Fast forward to the end of June and Texas is about to come to town sitting on a 4.5 game cushion over the Angels and Guerrero is smiling that trademark big grin of his as he enters the series with a cushy stat line of .326 AVG, 46 R, 15 HR, 60 RBI, .374 OBP, 538 SLG. Those are positively MVP-like numbers for Vlad as he is currently in the top ten of each of the Triple Crown categories in the American League. Gee, you think the Angel offense could use a little bit of that?
I could be petty and point out that Guerrero does much of his damage back in Arlington (just like he did when he was an Angel) as his OPS is a pedestrian .728 on the road. But that shouldn’t really matter all that much, big numbers are big numbers and you take them where you can get them. On a personal level, I am happy to see Vlad find some redemption. He was really the first Angel superstar of my lifetime and was always so confident and silently gregarious even in the face of the criticism he faced for his post-season failure. The scorn (some of which admittedly came from me) he saw during his last year in Anaheim was hard to watch even though it was probably deserved. But with this rejuvenation, he gets his redemption, even if it is short-lived. He was right all along, he did have more to give this game and the Angels shouldn’t have let him go, especially given his popularity.

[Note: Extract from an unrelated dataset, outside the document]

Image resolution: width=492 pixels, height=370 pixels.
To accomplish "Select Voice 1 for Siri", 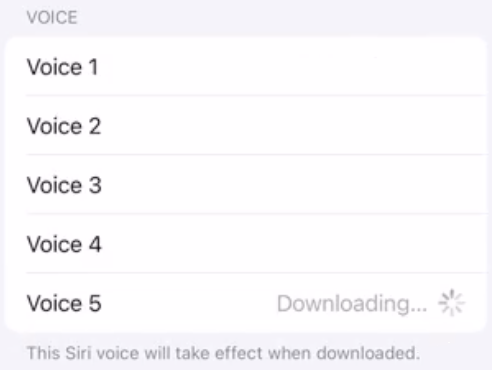I will pyautogui.click(x=246, y=67).
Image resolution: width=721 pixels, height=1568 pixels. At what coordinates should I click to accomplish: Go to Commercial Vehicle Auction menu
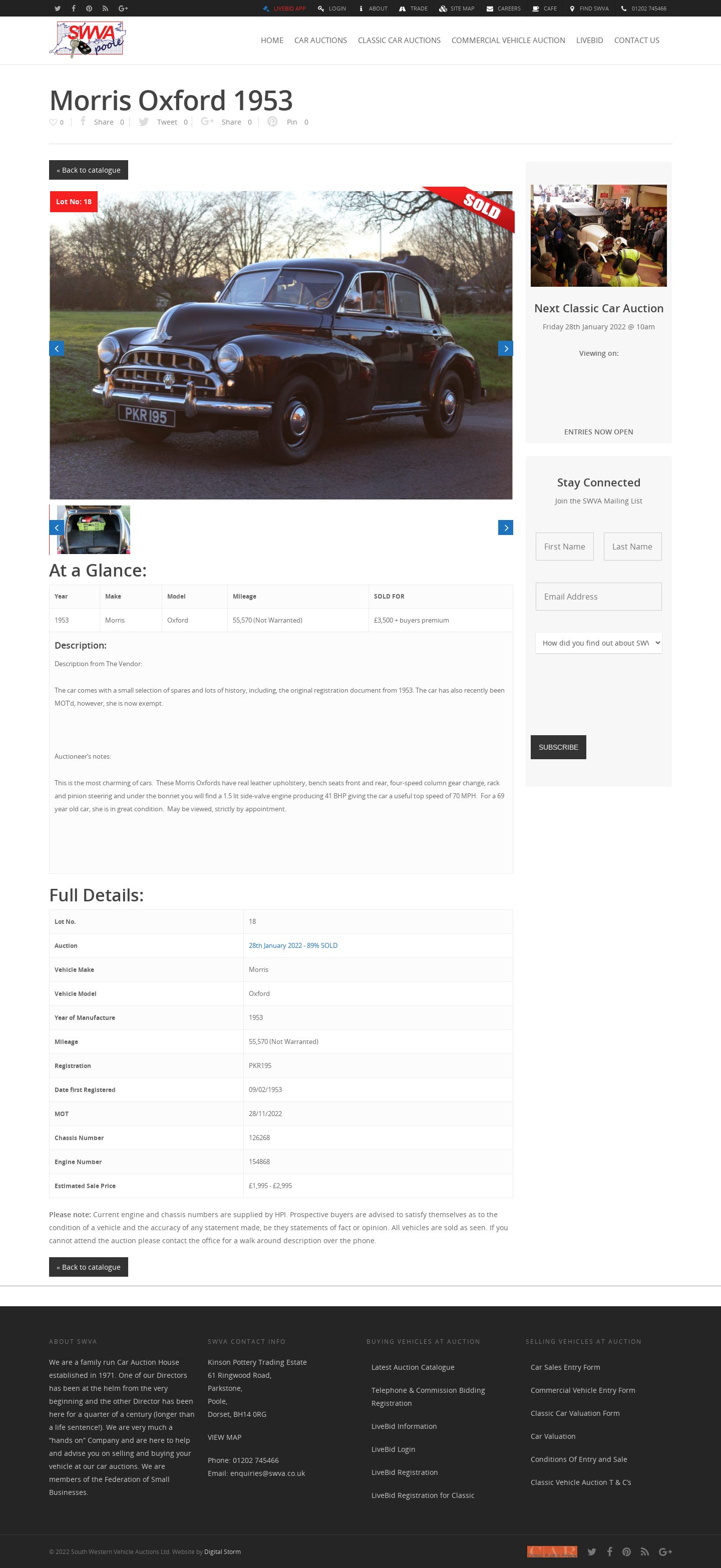[x=509, y=40]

What really burns though is that Vlad was shoved out the door and then be so quickly replaced by Hideki Matsui, a man who has gone on to be nothing more than a mediocre stand in for what Guerrero brought to the table, even in his later years. Heck, Matsui’s bad knees aren’t even as bad as Vlad’s. Can’t you mix in painful looking limp just for entertainment, Hideki? Is that too much to ask? Guerrero has somehow found the fountain of youth, while Hideki decided to step in and not only fill in for Vlad as DH but also as former great player who’s skills are quickly slipping away. That certainly wasn’t Tony Reagins had in mind.
I probably could have lived with the Angels making the wrong decision on Guerrero if only he weren’t rejuvenating his career for the damned Texas Rangers. Any other team would have been just fine, any other team except the up and coming contenders in the AL West with their Angel clone uniforms in tow.
Now Vlad gets a chance to have his cake and eat it to. Though Guerrero never seemed to have a vengeful hair on his head, part of him, deep down, has to want to take the opportunity this week to not only beat the Angels in Anaheim and greatly hurt their chances of chasing Texas down in the divisional race but to also show what a huge mistake the Angel front office made in the first place by kicking him to the curb to make way for Godzilla.